*** Source text ***

Casting the incomparable John Malkovich in the role of, Abel Tiffauges, an human oddity somewhere between Hasek’s, Good Soldier Schweick and Forrest Gump; is a brilliant choice. To make this role credible requires just such abilities. Of course, Malkovich succeeds all expectations. Volker Schlondorff’s direction and collaboration with writer, Jean-Claude Carriere produces stunning authenticity to detail, both in set design and historical referencing applied to Hermann Goering’s lodge and to Castle Kaltenborn. Volker Spengler as the dissipate Goering, who relaxes by fingering through a punch bowl of precious gems, gives a grand performance. Even his unique self-designed uniform is vested accurately with his special Iron Cross and the Blue Max he won in WWI as a flying ace.

Abel Tiffauges is the guileless and oddly gifted, but hapless, adventurer that things simply happen to. In order to wrest comfort out of his inevitable series of mishaps he has come to believe that fate protects him by administering to him the faculty of being able to wish doom upon others, something like what John Morlar (played by the late great Richard Burton) can do in, The Medusa Touch. This idea comes about through a series of odd coincidences that lead to fulfilling a childhood wish that freed him from a Catholic boy’s academy and its headmaster’s steady rain of punishments inflicted upon him. From then on, however, his own inherent goodness prevents him from trying this “faculty” out on any other, either proving it or disproving it to himself. It simply rests there in the back of his mind as a comforting resort, though with traces of guilt attached. This is important in that virtually the whole film is from his point of view.

*** End of Source text ***
*** Information shown ***

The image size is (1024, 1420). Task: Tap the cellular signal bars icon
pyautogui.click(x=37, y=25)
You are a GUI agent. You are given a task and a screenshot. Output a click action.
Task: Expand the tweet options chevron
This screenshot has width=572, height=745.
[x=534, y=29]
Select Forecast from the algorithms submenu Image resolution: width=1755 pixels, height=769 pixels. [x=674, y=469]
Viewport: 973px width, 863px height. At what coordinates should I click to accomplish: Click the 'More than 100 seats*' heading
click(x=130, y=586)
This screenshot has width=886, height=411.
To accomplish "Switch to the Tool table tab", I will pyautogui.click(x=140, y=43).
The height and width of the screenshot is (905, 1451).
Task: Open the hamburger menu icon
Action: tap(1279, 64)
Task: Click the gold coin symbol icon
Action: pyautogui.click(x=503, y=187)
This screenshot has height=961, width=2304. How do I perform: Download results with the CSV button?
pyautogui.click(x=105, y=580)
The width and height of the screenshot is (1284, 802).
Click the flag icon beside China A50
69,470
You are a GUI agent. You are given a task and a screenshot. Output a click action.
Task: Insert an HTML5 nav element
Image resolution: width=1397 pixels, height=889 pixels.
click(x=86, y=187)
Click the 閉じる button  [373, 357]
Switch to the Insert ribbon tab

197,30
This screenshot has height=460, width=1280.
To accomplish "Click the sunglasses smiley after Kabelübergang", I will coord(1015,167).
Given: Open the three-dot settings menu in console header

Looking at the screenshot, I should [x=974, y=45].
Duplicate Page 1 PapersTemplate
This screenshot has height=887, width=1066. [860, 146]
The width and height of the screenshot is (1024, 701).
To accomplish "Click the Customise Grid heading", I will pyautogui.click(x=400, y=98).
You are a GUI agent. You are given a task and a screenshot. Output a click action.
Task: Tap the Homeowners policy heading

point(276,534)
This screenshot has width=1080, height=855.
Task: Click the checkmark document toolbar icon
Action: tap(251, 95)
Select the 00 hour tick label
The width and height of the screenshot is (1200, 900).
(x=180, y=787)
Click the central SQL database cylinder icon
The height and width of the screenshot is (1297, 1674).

*** End of Information shown ***

• _Assignment A_:
Answer these from the film review:
(i) Who directed the film?
(ii) Which character did Richard Burton play in The Medusa Touch?
(iii) From whose point of view is virtually the whole film told?
• _Assignment B_:
Write the next paragraph of the film review, picking up after its last sentence.

• _Task result A_:
(i) Volker Schlondorff
(ii) John Morlar
(iii) Abel Tiffauges

• _Task result B_:
It is in his such world that Abel can travel credibly through the scenes that follow, glimpsing as a WWII French POW, so many aspects inside the falling Third Reich. How he can become The Ogre out of a strange sense of acquired fielty to his Teutonic Knights worshiping SS, fetching boys among immediate environs in the belief he’s gathering them for good when in reality they are to be turned into child cannon fodder. But like the owner of the castle that has been conscripted by Hitler’s elite just for such soulless purpose, he comes to the same harsh realizations that the madness the Third Reich persists to its end, will destroy everything, even the children Abel loves.

In the final scene we acquire the ultimate grasp of what Abel’s shaping of his journeys has been, his escape from France and the false charges of child molesting, to Germany (under the most dangerous of circumstances) and its utilization of his service to children…though dubious. But this the viewer will have to see for himself. To find that Abel‘s is a true innocence, in contrast, as well, to the several other times the epithet, ogre, is applied through the film. Yes, this is the reality written histories cannot consider.

A grand movie and a great portrayal of the human spirit under adversity.

Suitable, even prescribed, for everyone.